%%
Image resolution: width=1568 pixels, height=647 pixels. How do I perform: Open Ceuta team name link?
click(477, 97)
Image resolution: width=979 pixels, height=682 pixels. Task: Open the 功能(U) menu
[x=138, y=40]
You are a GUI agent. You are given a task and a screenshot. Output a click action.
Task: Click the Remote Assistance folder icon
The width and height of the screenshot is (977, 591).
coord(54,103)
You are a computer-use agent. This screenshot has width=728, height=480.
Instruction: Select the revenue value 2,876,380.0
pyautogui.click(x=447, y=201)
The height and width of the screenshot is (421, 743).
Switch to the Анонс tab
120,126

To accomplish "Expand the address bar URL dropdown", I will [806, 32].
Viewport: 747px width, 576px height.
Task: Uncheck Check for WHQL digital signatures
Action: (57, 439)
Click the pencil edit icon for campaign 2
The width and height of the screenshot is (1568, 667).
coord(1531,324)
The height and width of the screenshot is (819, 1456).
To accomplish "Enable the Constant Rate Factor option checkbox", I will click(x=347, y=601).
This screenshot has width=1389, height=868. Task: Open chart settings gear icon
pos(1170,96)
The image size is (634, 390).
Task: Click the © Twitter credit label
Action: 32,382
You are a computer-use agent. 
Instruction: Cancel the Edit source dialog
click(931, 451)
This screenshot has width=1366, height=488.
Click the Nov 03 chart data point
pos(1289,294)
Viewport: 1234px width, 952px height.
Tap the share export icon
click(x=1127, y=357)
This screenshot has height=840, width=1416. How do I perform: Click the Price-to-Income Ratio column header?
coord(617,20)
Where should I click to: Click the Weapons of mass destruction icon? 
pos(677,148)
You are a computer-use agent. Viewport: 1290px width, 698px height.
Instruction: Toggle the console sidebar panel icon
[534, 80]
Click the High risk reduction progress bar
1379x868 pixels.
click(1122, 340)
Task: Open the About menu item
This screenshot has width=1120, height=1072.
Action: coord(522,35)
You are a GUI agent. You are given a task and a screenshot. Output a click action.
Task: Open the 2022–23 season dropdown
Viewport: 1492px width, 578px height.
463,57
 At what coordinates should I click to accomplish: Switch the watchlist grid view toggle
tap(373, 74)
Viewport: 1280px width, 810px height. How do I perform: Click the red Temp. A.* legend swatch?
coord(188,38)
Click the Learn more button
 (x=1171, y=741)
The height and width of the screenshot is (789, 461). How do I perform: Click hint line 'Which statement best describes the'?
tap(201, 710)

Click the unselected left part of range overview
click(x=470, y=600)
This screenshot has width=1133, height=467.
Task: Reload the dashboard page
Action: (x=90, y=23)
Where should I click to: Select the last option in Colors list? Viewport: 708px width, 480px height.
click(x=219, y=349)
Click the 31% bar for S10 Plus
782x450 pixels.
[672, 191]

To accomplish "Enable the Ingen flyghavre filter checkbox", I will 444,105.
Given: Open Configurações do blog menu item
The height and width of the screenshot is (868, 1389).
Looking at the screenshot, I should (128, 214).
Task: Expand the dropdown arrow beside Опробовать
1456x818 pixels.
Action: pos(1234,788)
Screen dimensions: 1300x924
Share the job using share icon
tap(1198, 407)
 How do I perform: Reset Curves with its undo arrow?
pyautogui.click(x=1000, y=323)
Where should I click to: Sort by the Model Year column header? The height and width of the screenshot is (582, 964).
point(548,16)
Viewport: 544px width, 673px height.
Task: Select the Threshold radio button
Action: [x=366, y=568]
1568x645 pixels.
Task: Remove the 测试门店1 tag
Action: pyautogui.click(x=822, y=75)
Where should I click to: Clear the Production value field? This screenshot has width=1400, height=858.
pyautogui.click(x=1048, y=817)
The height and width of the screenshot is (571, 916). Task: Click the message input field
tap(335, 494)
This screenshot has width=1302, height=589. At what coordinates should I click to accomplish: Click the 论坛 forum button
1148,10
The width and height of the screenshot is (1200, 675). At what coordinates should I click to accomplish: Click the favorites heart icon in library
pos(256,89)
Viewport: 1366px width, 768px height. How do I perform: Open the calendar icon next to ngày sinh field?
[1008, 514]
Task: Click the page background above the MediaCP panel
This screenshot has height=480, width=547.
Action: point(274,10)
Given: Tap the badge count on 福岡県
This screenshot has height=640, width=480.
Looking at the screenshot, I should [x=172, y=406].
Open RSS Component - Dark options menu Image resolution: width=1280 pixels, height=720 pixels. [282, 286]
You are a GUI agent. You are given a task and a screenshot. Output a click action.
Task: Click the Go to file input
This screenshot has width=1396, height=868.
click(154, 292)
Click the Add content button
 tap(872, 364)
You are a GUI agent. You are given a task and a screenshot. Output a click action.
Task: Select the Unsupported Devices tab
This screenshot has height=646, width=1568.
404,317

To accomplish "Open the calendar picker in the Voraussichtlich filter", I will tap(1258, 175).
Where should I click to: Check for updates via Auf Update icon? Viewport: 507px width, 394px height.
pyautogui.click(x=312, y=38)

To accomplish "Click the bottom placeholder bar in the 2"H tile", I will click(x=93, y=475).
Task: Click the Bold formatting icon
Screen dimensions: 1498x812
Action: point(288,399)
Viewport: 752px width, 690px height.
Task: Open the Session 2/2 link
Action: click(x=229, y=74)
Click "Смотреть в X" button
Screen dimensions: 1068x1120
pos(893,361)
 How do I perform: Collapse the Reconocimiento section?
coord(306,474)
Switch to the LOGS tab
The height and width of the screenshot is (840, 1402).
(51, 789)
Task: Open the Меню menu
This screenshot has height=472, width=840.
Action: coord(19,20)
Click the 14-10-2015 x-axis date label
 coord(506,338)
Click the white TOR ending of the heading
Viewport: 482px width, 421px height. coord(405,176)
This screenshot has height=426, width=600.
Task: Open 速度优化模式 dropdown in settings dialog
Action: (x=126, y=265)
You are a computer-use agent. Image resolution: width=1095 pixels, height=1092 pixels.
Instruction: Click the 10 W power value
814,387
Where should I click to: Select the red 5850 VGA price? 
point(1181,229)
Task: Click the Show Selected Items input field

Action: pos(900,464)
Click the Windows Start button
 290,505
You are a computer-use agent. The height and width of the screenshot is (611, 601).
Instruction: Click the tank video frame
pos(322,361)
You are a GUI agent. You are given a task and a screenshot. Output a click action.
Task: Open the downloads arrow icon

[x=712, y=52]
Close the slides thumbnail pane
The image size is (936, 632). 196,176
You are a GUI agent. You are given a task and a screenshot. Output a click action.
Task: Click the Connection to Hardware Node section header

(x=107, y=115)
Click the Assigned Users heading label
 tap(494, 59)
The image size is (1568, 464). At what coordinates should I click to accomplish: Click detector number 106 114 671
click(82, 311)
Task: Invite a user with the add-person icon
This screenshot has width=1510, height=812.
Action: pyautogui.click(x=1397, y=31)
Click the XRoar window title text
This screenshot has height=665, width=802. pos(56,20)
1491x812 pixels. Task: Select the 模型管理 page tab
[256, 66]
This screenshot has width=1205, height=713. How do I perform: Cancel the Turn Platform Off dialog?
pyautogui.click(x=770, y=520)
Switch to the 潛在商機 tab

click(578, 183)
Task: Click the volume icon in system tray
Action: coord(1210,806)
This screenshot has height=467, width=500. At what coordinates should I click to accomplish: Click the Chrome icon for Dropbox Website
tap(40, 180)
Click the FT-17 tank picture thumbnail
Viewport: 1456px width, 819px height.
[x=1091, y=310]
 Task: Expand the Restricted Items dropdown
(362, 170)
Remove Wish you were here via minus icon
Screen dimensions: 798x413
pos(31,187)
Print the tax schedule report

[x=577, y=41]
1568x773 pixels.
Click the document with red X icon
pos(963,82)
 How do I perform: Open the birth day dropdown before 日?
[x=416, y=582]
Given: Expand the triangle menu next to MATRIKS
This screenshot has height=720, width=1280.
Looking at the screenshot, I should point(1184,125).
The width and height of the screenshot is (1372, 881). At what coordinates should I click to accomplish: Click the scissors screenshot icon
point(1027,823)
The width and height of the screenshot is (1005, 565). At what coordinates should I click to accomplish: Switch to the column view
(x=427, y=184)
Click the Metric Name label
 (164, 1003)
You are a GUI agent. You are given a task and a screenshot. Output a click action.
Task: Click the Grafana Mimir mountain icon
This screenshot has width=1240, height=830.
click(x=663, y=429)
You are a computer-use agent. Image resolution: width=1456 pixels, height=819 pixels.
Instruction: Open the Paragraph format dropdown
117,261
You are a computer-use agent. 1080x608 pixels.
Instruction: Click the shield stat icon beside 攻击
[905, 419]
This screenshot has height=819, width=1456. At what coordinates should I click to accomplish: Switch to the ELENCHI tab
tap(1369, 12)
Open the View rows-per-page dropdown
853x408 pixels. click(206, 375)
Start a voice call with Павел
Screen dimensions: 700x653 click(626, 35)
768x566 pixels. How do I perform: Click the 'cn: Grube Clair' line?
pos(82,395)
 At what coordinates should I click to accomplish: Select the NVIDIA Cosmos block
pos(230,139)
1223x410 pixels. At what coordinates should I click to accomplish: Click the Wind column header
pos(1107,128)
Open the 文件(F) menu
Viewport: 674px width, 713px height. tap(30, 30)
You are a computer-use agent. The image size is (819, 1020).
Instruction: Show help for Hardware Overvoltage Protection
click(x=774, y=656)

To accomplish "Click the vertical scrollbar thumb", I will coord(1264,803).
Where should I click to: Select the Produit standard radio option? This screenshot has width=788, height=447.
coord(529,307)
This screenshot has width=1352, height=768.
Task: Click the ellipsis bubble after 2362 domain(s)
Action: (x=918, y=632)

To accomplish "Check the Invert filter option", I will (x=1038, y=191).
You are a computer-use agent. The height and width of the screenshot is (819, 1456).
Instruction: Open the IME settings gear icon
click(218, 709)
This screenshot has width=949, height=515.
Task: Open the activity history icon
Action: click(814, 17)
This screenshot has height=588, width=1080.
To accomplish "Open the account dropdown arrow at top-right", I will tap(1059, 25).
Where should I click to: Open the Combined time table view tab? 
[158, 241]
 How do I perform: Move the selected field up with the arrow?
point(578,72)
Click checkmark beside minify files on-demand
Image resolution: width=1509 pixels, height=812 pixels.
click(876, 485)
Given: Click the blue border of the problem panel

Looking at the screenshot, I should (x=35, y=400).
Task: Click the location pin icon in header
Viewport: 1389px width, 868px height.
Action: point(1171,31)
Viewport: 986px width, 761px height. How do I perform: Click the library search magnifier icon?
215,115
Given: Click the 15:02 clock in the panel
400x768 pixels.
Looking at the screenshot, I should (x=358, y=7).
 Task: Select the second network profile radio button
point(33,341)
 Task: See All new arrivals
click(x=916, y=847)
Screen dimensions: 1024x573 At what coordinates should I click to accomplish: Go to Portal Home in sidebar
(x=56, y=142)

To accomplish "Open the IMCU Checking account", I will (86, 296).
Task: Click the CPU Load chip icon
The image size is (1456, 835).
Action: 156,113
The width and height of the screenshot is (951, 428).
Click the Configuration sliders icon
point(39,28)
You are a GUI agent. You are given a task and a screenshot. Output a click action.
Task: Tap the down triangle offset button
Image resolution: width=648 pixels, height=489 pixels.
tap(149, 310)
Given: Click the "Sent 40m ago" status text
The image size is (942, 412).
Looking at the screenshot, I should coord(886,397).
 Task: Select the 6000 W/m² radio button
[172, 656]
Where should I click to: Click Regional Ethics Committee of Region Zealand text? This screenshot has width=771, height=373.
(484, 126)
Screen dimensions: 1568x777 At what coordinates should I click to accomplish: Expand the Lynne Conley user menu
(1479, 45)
%%
Stated goal:
Copy out word for word the lines of the records above, from the line with "Task: Open the About menu item" to the line with "Action: (x=90, y=23)", including both of those lines.

Complete output:
Task: Open the About menu item
This screenshot has width=1120, height=1072.
Action: coord(522,35)
You are a GUI agent. You are given a task and a screenshot. Output a click action.
Task: Open the 2022–23 season dropdown
Viewport: 1492px width, 578px height.
463,57
 At what coordinates should I click to accomplish: Switch the watchlist grid view toggle
tap(373, 74)
Viewport: 1280px width, 810px height. How do I perform: Click the red Temp. A.* legend swatch?
coord(188,38)
Click the Learn more button
 (x=1171, y=741)
The height and width of the screenshot is (789, 461). How do I perform: Click hint line 'Which statement best describes the'?
tap(201, 710)

Click the unselected left part of range overview
click(x=470, y=600)
This screenshot has width=1133, height=467.
Task: Reload the dashboard page
Action: (x=90, y=23)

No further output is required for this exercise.